You must submit your code (see below) as well as a short (2 pages, maximum) writeup describing your approach. This writeup should:

  • Describe any design decisions you made, including your choice of join and aggregate operator implementation. If you used something other than a nested-loops join, describe the tradeoffs of the algorithm you chose. If you implemented support for distinct in project_op.go, describe how you implemented it.

  • Discuss and justify any changes you made to the API.

  • Describe any missing or incomplete elements of your code.

  • Describe how long you spent on the lab, and whether there was anything you found particularly difficult or confusing.

3.1. Collaboration

This lab should be manageable for a single person, but if you prefer to work with a partner, this is also OK. Larger groups are not allowed.
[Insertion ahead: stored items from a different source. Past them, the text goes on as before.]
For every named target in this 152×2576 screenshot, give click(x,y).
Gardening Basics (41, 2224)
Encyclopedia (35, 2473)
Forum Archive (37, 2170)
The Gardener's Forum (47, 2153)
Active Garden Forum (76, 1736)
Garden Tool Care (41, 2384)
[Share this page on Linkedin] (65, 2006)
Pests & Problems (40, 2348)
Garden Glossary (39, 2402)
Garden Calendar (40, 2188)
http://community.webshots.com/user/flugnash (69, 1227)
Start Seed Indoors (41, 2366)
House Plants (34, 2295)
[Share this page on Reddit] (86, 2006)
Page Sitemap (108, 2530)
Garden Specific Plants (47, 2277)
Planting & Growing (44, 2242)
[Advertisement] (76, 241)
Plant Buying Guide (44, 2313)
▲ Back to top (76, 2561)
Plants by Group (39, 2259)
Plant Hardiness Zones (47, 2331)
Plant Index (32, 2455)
Please indicate clearly who you worked with, if anyone, on your individual writeup.

3.2. Submitting your assignment

We will be using Gradescope to autograde all programming assignments. You should have all been invited to the class instance; if not, please check Piazza for an invite code. If you are still having trouble, let us know, and we can help you set up. You may submit your code multiple times before the deadline; we will use the latest version as determined by Gradescope. Place the write-up in a file called lab2-writeup.txt with your submission.

If you are working with a partner, only one person needs to submit to Gradescope. However, make sure to add the other person to your group. Also, note that each member must have their own writeup. Please add your Kerberos username to the file name and in the writeup itself (e.g., lab2-writeup-username1.txt and lab2-writeup-username2.txt).

The easiest way to submit to Gradescope is with .zip files containing your code. On Linux/macOS, you can do so by running the following command:

$ zip -r submission.zip godb/ lab2-writeup.txt

# If you are working with a partner:
$ zip -r submission.zip godb/ lab2-writeup-username1.txt lab2-writeup-username2.txt

3.3. Submitting a bug

Please submit (friendly!) bug reports to [email protected] or as a post on Piazza. When you do, please try to include:

  • A description of the bug.
  • A .go file with test functions that we can drop into the godb directory, compile, and run.
  • A .txt file with the data that reproduces the bug.

If you are the first person to report a particular bug in the code, we will give you a candy bar or equivalence!

3.4 Grading

75% of your grade will be based on whether or not your code passes the system test suite we will run over it. These tests will be a superset of the tests we have provided. Before handing in your code, you should make sure it produces no errors (passes all of the tests) when you run go test in the godb directory.

Important: Before testing, Gradescope will replace the go test files with our version of these files. This means you should make sure that your code passes the unmodified tests.

You should get immediate feedback (up to a few minutes) and error outputs for failed visible tests (if any) from Gradescope after submission. There may exist several hidden tests (a small percentage) that will be on Gradescope but not released to you. The score given will be your grade for the auto-graded portion of the assignment. An additional 25% of your grade will be based on the quality of your writeup and our subjective evaluation of your code. This part will also be published on Gradescope after we finish grading your assignment.

We had a lot of fun designing this assignment, and we hope you enjoy hacking on it!